You are viewing a plain text version of this content. The canonical link for it is here.
Posted to issues@activemq.apache.org by "Bob Maloney (Jira)" <ji...@apache.org> on 2022/08/23 17:24:00 UTC
[jira] [Commented] (ARTEMIS-3831) Scale-down fails when using same discovery-group used by Broker cluster connection

    [ https://issues.apache.org/jira/browse/ARTEMIS-3831?page=com.atlassian.jira.plugin.system.issuetabpanels:comment-tabpanel&focusedCommentId=17583767#comment-17583767 ] 

Bob Maloney commented on ARTEMIS-3831:
--------------------------------------

Receiving the same error. Are there example config files for the possible workaround in the description? Aside from scale-down, I have clustering operational in Kubernetes.

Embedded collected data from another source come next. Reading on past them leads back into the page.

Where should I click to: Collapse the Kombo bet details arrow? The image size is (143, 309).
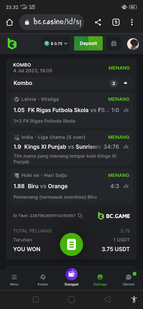coord(125,83)
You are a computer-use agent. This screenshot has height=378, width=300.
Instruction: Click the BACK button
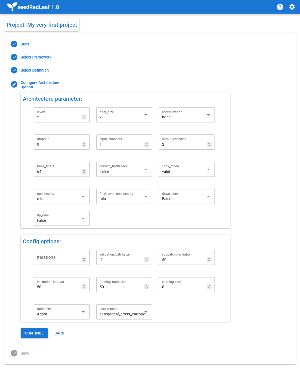coord(59,333)
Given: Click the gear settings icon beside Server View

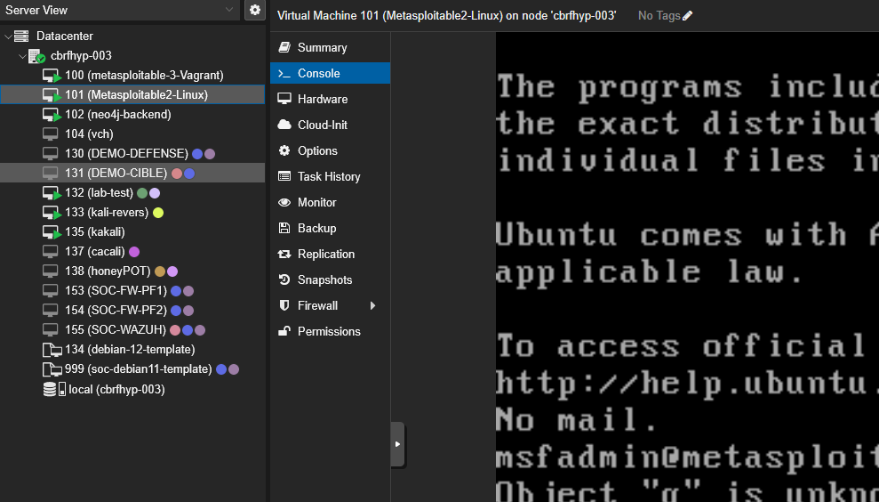Looking at the screenshot, I should point(255,10).
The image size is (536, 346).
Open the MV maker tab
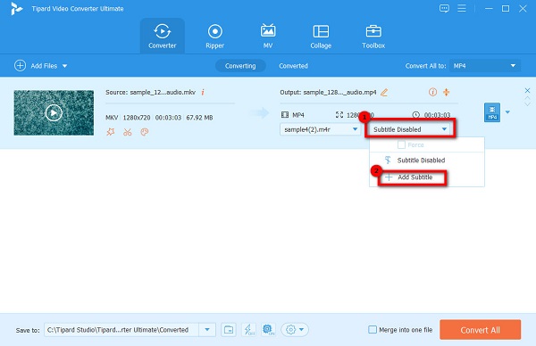[x=268, y=37]
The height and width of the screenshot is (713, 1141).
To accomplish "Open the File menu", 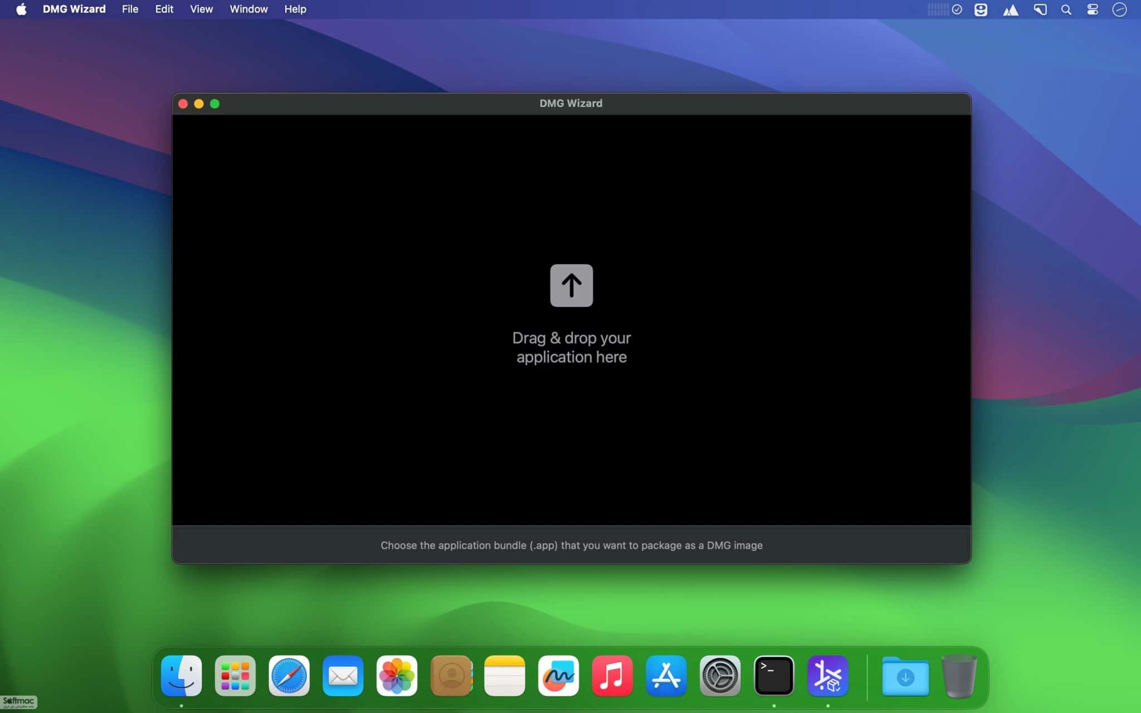I will (x=130, y=9).
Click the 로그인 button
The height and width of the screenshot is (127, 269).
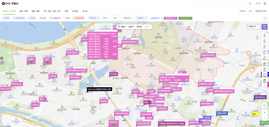258,3
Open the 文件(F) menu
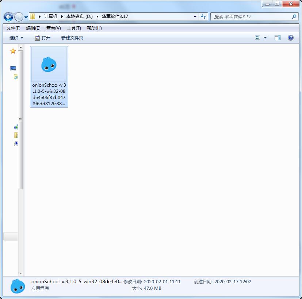 click(x=13, y=28)
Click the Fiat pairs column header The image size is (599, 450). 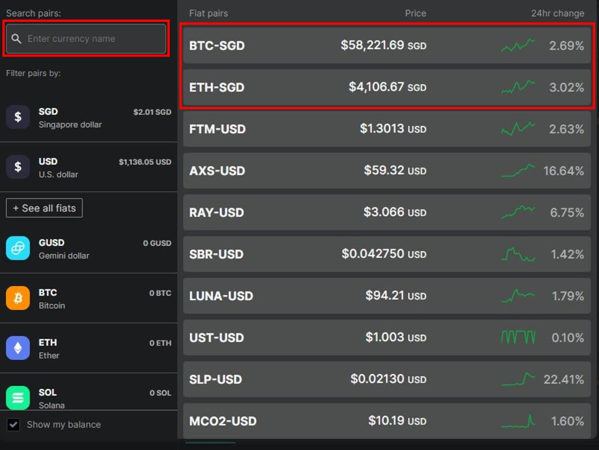pyautogui.click(x=208, y=13)
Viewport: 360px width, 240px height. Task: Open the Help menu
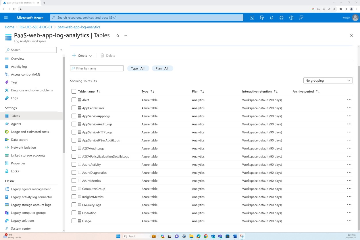291,18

Note that the error can be replicated with a single cluster-enabled broker. For the workaround, I've essentially duplicated the existing configs, but nothing stands out that now one JGroups channel will be used by the broker versus the other used by scale-down. No errors on startup, but still receiving AMQ222181 on shutdown.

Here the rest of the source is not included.